● The task: Show, from the entries below, every line in which "click" appears.

[Stored data entries]
────────────────────

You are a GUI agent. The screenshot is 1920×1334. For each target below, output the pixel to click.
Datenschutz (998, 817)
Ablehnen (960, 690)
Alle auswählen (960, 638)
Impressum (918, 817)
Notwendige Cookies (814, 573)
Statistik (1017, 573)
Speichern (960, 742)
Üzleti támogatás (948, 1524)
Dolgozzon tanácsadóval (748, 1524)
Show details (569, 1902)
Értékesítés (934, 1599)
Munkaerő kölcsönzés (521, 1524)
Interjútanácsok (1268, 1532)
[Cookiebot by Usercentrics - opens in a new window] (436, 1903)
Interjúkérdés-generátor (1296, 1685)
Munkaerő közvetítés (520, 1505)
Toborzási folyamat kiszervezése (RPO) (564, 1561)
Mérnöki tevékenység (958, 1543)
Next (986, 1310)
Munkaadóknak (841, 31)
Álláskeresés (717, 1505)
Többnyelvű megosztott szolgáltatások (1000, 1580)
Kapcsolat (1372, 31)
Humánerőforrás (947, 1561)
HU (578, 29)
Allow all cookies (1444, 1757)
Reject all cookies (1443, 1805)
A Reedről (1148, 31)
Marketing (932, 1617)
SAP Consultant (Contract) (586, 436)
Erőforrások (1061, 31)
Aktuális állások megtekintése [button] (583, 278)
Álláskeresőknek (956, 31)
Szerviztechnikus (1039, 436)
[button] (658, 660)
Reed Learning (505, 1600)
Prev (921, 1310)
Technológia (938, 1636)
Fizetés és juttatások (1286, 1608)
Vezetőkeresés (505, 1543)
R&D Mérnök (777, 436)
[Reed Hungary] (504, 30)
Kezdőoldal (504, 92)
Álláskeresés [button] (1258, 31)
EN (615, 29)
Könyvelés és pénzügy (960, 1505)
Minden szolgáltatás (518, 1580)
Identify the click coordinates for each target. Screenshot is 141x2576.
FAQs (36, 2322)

────────────────────

● Written solution:
You are a GUI agent. The screenshot is 1920×1334. For each target below, output the pixel to click.
Identify the click coordinates for each target. Screenshot is 141x2576.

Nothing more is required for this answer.